**** PASSAGE GIVEN
# ISO of a Maltese puppy or young one



## Delilahs Mommy (Nov 22, 2009)

Hi all!

My best friend of 20 yrs is wanting to get her Mom a maltese puppy as a companion. Her husband of 49 years past away unexpectedly in June and needless to say it's been rough on her. My friend of course can't afford the pricess that most of us paid for our malt babies (she said about 400.00) but I had to enlighten her real quick on that. So anyway, if anyone knows of any malts puppies to a year old. Please let me know. She lives alone and has no other pets. 

Thanks ya'll!!

ETA~ She wants a female


----------



## pammy4501 (Aug 8, 2007)

Maybe she could consider a rescue group or a retiree. Edie (plenty of pets) might know.


----------



## mss (Mar 1, 2006)

I assumed she did want to help them find a rescue, as this is the rescue forum. I think I've read about a few lately  (the Oregon rescues and the Las Vegas rescues). :wub:


----------



## Nikki's Mom (Feb 13, 2008)

petfinder.com has tons of rescues.


----------



## Delilahs Mommy (Nov 22, 2009)
********
■ **SET OF TASKS**
a. Reproduce the forum thread about finding a Maltese word for word, starting with "I assumed she" and going on through "tons of rescues.".
b. In the forum thread about finding a Maltese, which website does Nikki's Mom say has tons of rescues?
c. Carry on the forum thread about finding a Maltese from its last line.
**** GIVEN INFORMATION
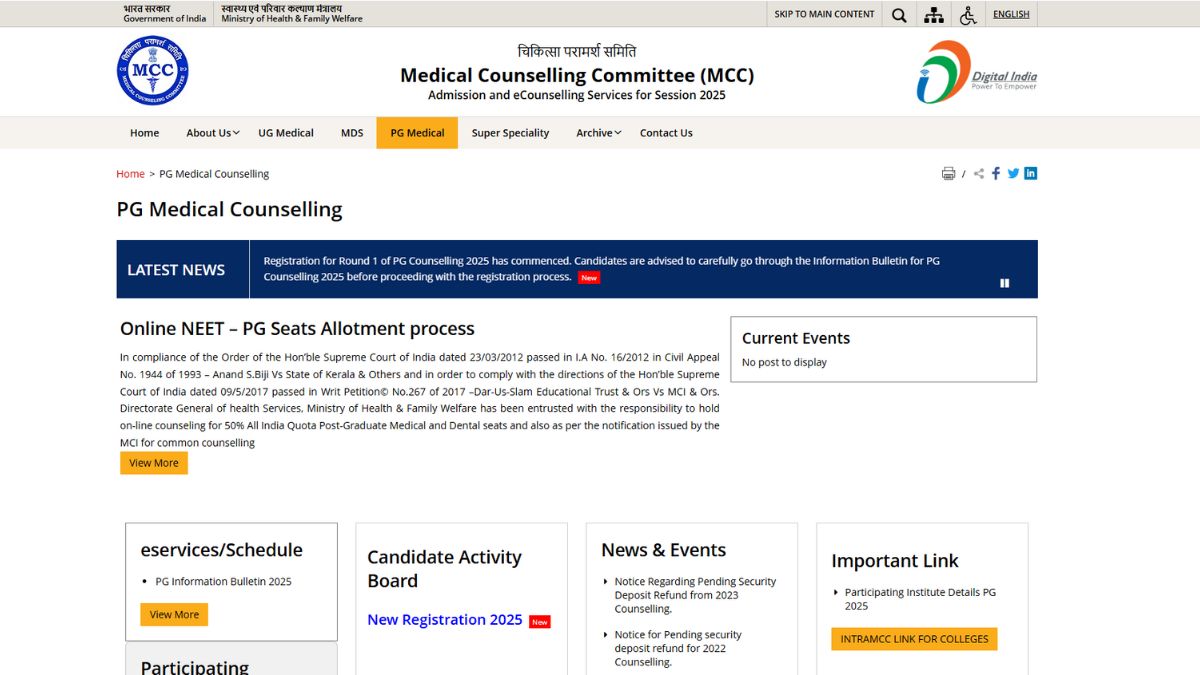1200x675 pixels.
Task: Open the New Registration 2025 link
Action: click(445, 620)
********
■ **ANSWERS FOR THE TASKS**
a.
I assumed she did want to help them find a rescue, as this is the rescue forum. I think I've read about a few lately  (the Oregon rescues and the Las Vegas rescues). :wub:


----------



## Nikki's Mom (Feb 13, 2008)

petfinder.com has tons of rescues.

b. petfinder.com

c.
Well, they didn't get one from a rescue like I was hoping. They found a local breeder who had a couple of pups. Way to young to be from Mama. But the parents are within breed standard as far as weight go. First thing out of Mrs. A's mouth was how come she doesn't look like yours? All I could tell her is because mine came from a breeder who was trying to achieve a specific look in her lines to produce healthy, sound dogs for potential show. 

The puppy is 7 weeks old, so I am sure I am going to be getting lots of questions. I really wish they could have gotten a rescue.


----------



## pammy4501 (Aug 8, 2007)

Ugh! I guess she got exactly what she wanted, a cheap young puppy! Too bad she didn't listen to you!


----------



## Delilahs Mommy (Nov 22, 2009)

Yep. Well I just hope the puppy is healthy. I told her to take her to the vet first thing in the morning for a complete check up. The Mama was 5 yrs old and the Daddy 8. Accidental mating, so he said. Yeah right! Why weren't they spayed or neutered years ago is what I am thinking. But you can only tell people so much.


----------



## plenty pets 20 (Jul 8, 2006)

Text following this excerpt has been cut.